The nursing regulator is facing questions over why it has been unable to clarify how many disabled people have lodged complaints about nurses who have carried out disability benefit assessments for government contractors.
Disability News Service (DNS) has been trying since December to secure accurate figures showing how many complaints have been lodged with the Nursing and Midwifery Council (NMC) about the conduct of nurses carrying out assessments for personal independence payment (PIP) and employment and support allowance.
Many benefit claimants have raised concerns about the apparent refusal of NMC and the Health and Care Professions Council – which regulates paramedics and physiotherapists – to take seriously their complaints about healthcare professionals who carry out assessments.
NMC originally responded to a DNS request with figures that showed the regulator had received more than 1,600 complaints in the last five years about nurses working for Atos, Capita and Maximus.

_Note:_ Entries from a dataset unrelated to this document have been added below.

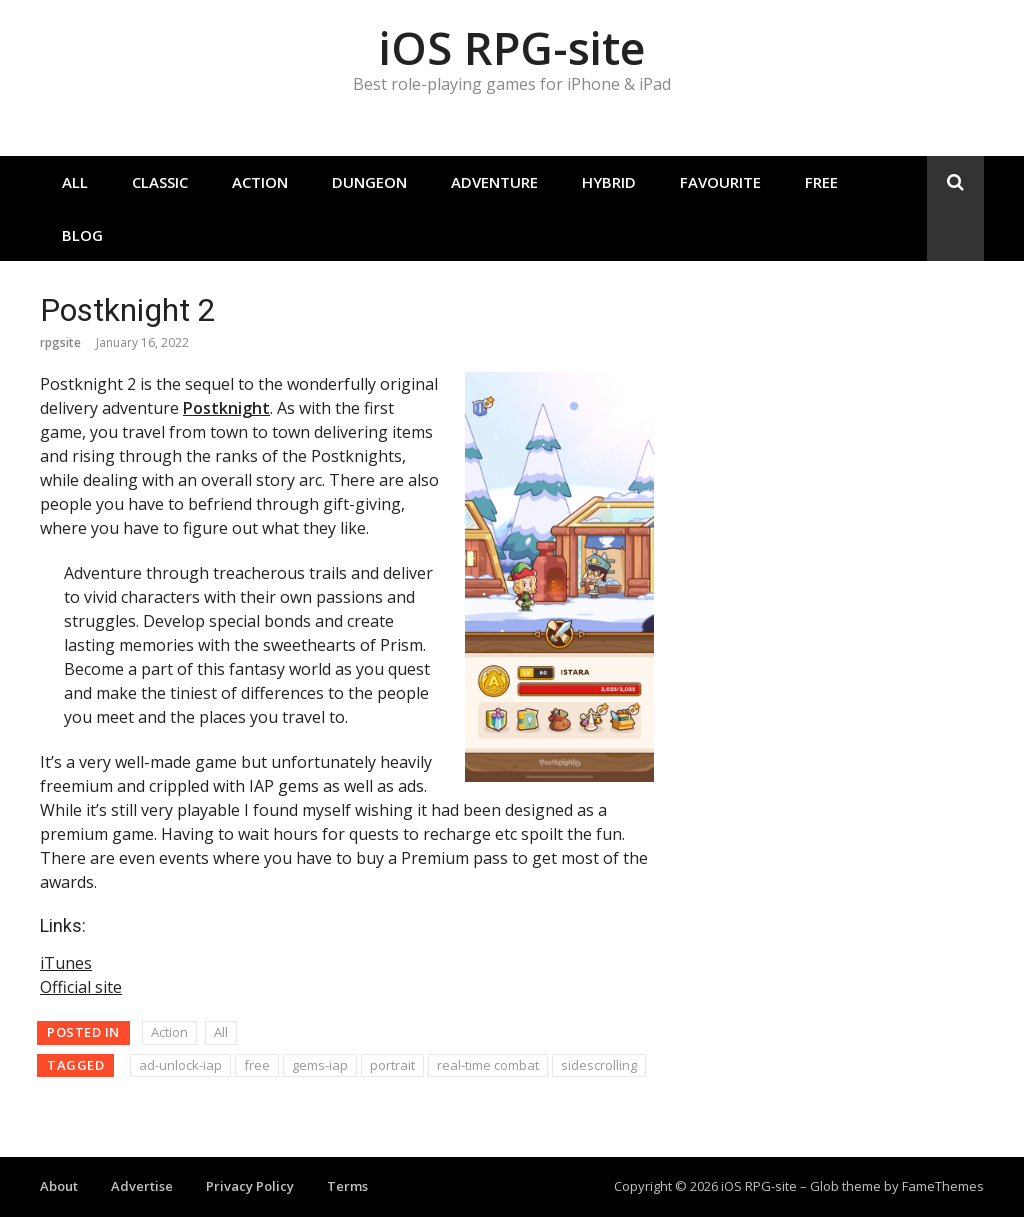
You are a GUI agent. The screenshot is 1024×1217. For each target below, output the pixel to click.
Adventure (494, 182)
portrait (392, 1065)
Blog (82, 235)
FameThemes (943, 1186)
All (75, 182)
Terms (347, 1186)
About (59, 1186)
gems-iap (320, 1065)
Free (821, 182)
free (257, 1065)
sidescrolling (599, 1065)
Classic (160, 182)
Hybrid (609, 182)
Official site (81, 987)
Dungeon (369, 182)
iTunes (66, 963)
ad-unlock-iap (180, 1065)
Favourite (720, 182)
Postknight (226, 408)
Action (260, 182)
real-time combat (488, 1065)
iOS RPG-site (512, 47)
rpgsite (60, 342)
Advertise (142, 1186)
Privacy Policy (250, 1186)
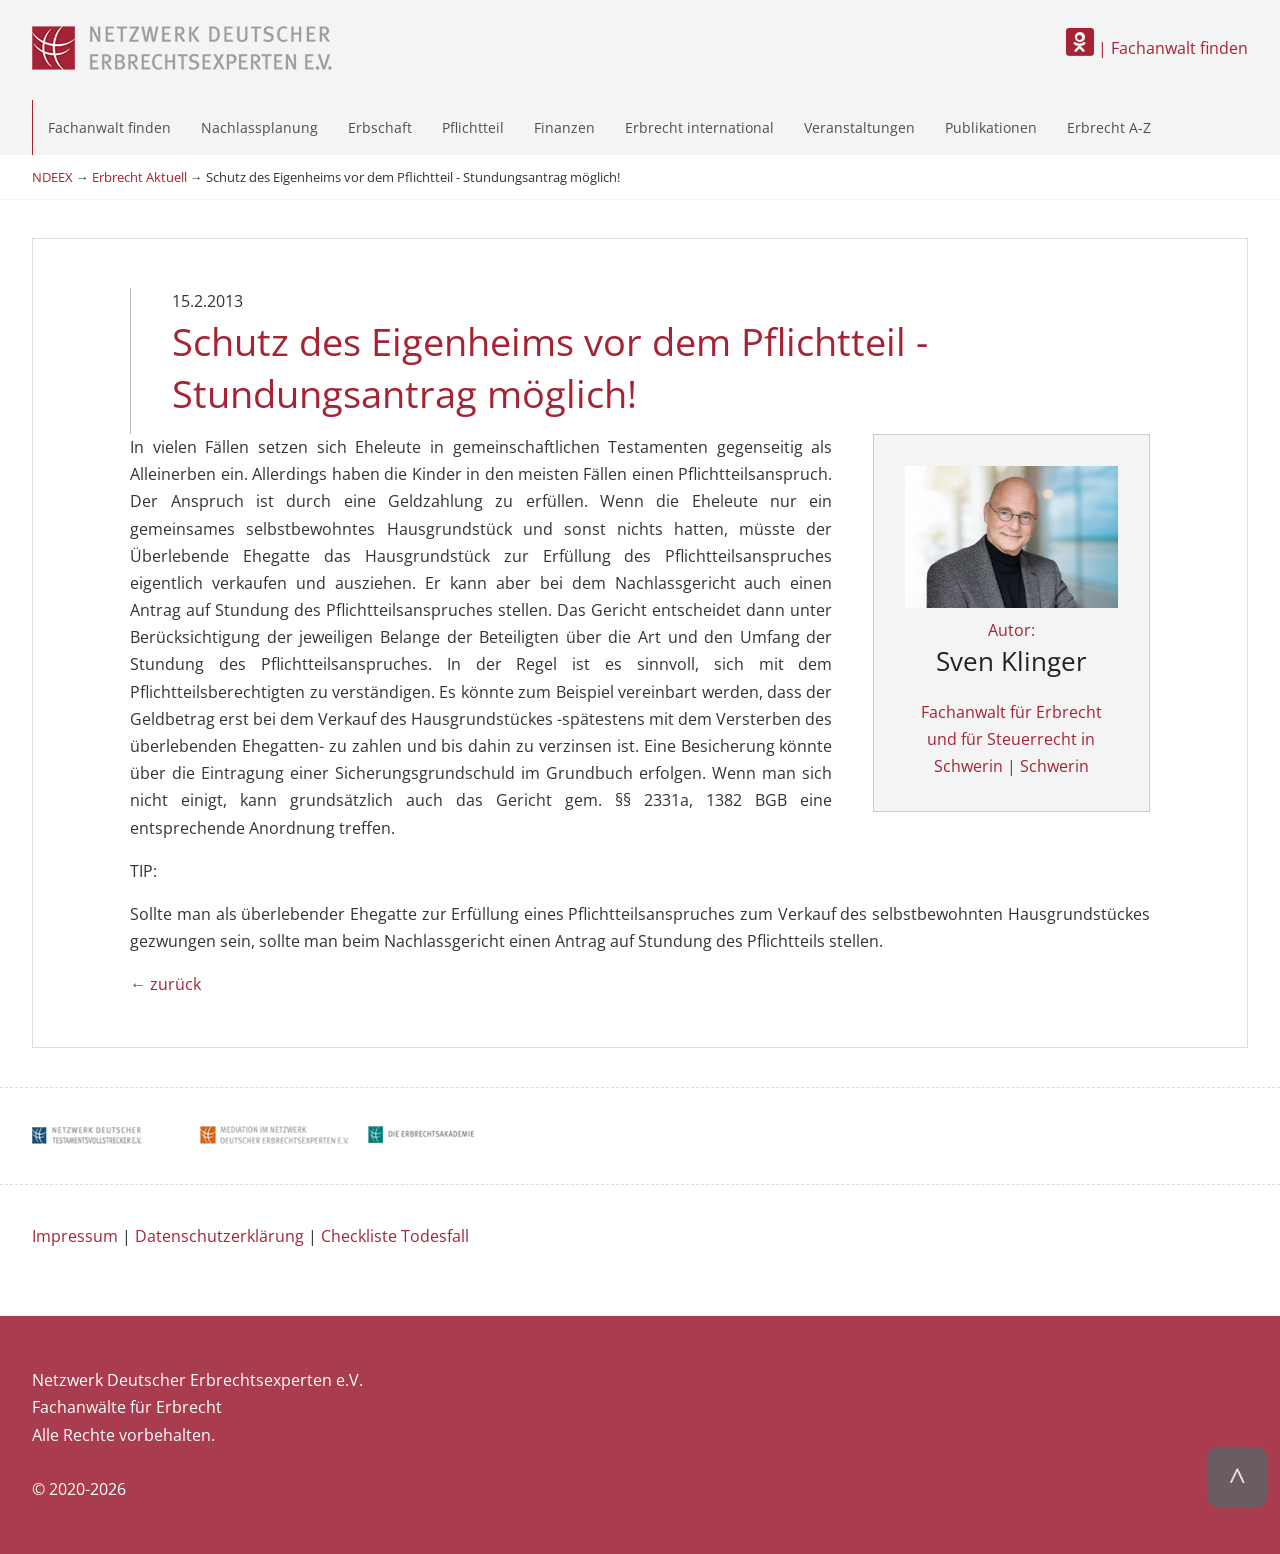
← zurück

The figures were published as part of an ongoing DNS investigation that has showed how healthcare professionals – mostly nurses – working for Capita and Atos have lied, ignored written evidence and dishonestly reported the results of physical examinations in PIP assessment reports compiled for the Department for Work and Pensions (DWP).
But early last month, NMC withdrew the figure of 1,600 complaints, blaming its failure to use the correct terms in searching its database. It also said the data it had provided had not been “manually checked or filtered”.
It then provided – on 6 February – new figures which suggested that there had been only 29 complaints in the whole of 2016 across the three assessment companies, including just three complaints lodged against Capita nurses, one of which had to be abandoned because of a failure to secure consent.
DNS subsequently questioned the NMC statistics because at least two PIP claimants had come forward to describe how they had lodged complaints about Capita nurses last year.
DNS told NMC on 10 February that it was highly unlikely that the only two disabled people in the country to have lodged such complaints had also been involved in the DNS investigation.